REQUIRED TASKS:
a – Retype the part of the debt financing passage starting with "Debt Financing Activities" and going on through "ended March 31, 2014.", word for word.
b – Carry on the debt financing passage from the point where it stops.

SOURCE EXCERPT:
========

Debt Financing Activities

 

On March 20, 2014, we amended the Credit Facility to increase total borrowing capacity to $1.3 billion, extend the maturity by approximately 18 months to March 20, 2019, amend the pricing terms, expand the existing accordion option from $250 million to $500 million and provide us with a the right to release collateral securing the Credit Facility once our Index Debt has received an investment grade rating from Standard & Poor’s equal to or more favorable than BBB- (stable) and from Moody’s equal to or more favorable than Baa3 (stable) and our Total Leverage Ratio is not greater than 5.00 to 1.00.  We incurred approximately $1.9 million of deferred financing costs associated with modifications of the Credit Facility during the quarter ended March 31, 2014.

 

The borrowings under the Credit Facility bear interest at a variable interest rate, plus basis points. The variable interest rate is based either on the London interbank market rate (“LIBO Rate Loans”) or the higher of (a) the prime rate set by the Credit Facility’s administrative agent, (b) the Federal Funds Rate plus 0.50% and (c) the rate for LIBO Rate Loans for a one month interest period plus 1% (“Alternate Base Rate Loans”). Prior to the Collateral Release Date, the basis points correspond to our Total Leverage Ratio (as defined in the Credit Facility), ranging from 0.5% to 1.5% for Alternate Base Rate Loans and from 1.5% to 2.5% for LIBO Rate Loans. After the Collateral Release Date, the basis points correspond to the credit rating for our Index Debt issued by Moody’s and Standard & Poor’s, ranging from 0.125% to 1% for Alternate Base Rate Loans and from 1.125% to 2% for LIBO Rate Loans.  We may utilize up to $150.0 million of the Credit Facility for the issuance of letters of credit and $10.0 million for shorter-term swingline loans.

========

SUPPLIED INFORMATION:

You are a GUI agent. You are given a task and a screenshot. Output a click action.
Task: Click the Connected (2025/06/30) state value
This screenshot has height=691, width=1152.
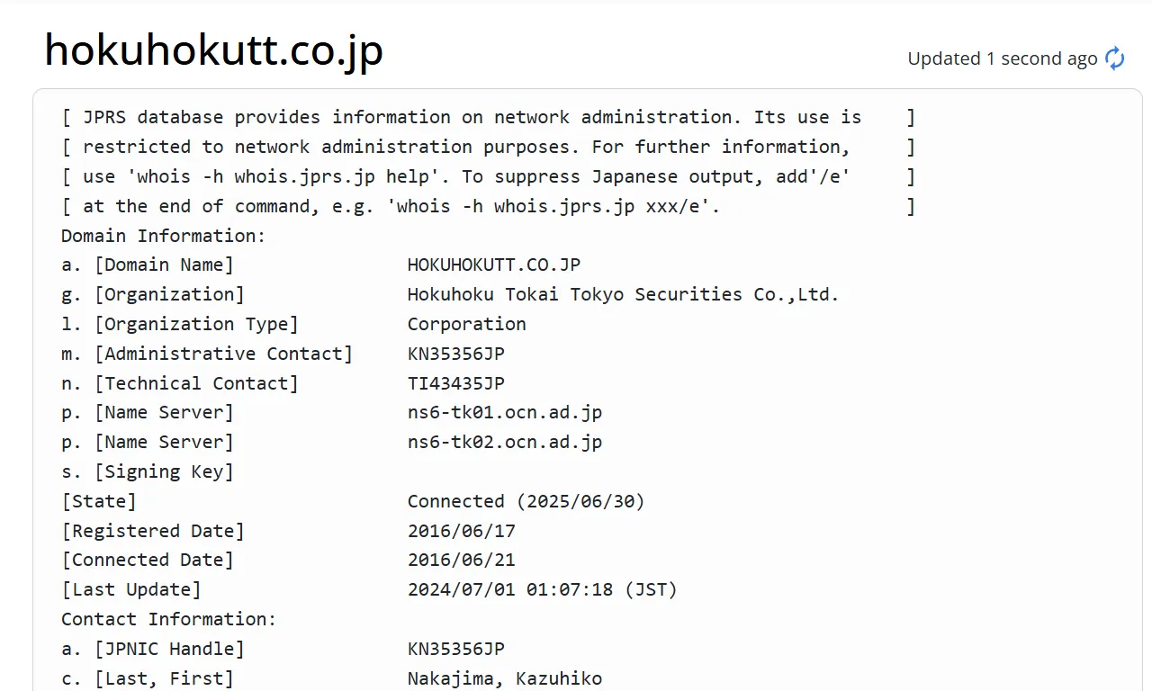coord(527,501)
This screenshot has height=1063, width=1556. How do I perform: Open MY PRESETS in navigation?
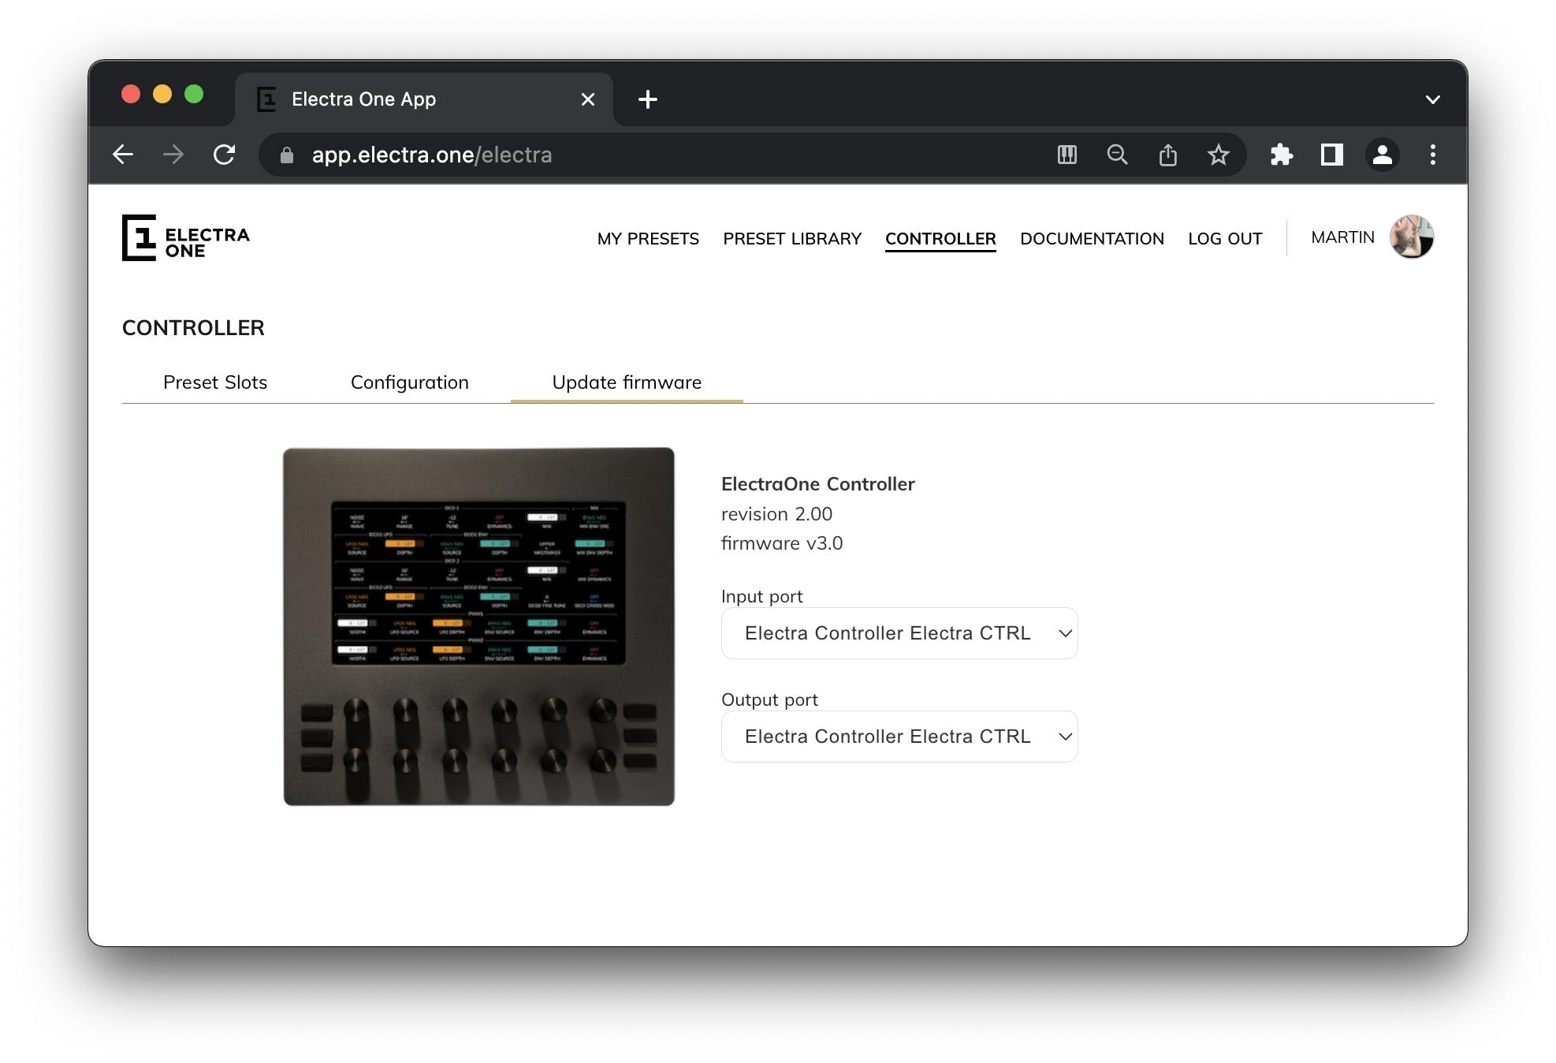(648, 238)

========

REPLIES:
a –
Debt Financing Activities

 

On March 20, 2014, we amended the Credit Facility to increase total borrowing capacity to $1.3 billion, extend the maturity by approximately 18 months to March 20, 2019, amend the pricing terms, expand the existing accordion option from $250 million to $500 million and provide us with a the right to release collateral securing the Credit Facility once our Index Debt has received an investment grade rating from Standard & Poor’s equal to or more favorable than BBB- (stable) and from Moody’s equal to or more favorable than Baa3 (stable) and our Total Leverage Ratio is not greater than 5.00 to 1.00.  We incurred approximately $1.9 million of deferred financing costs associated with modifications of the Credit Facility during the quarter ended March 31, 2014.

b –
 

Significant financial covenants under the Credit Facility include the Interest Coverage Ratio (as defined in the Credit Facility), which must be greater than 2.50 to 1.0 and the Total Leverage Ratio (as defined in the Credit Facility), which must be less than 5.5 to 1.0 prior to December 31, 2014, and thereafter until the Collateral Release Date the maximum permissible Total Leverage Ratio will be 5.25 to 1.0.  The Total Leverage Ratio at any fiscal quarter-end on or after the Collateral Release Date shall not be greater than 5.00 to 1.00.

 

Under the provisions of the Credit Facility, we are subject to a number of restrictions and covenants. As of March 31, 2014, we were in compliance with all of our debt covenants and we expect to remain in compliance for at least the next twelve months. These covenants are used to calculate the available borrowing capacity on a quarterly basis. As of April 30, 2014, we had approximately $482.8 million borrowings outstanding and approximately $11.3 million of letters of credit outstanding under the Credit Facility, leaving approximately $805.9 million of unused capacity, of which approximately $439 million was available for borrowing based on financial covenant requirements.  Additionally, the full amount of unused capacity is available for borrowing on a short term basis to provide financial flexibility within a given fiscal quarter.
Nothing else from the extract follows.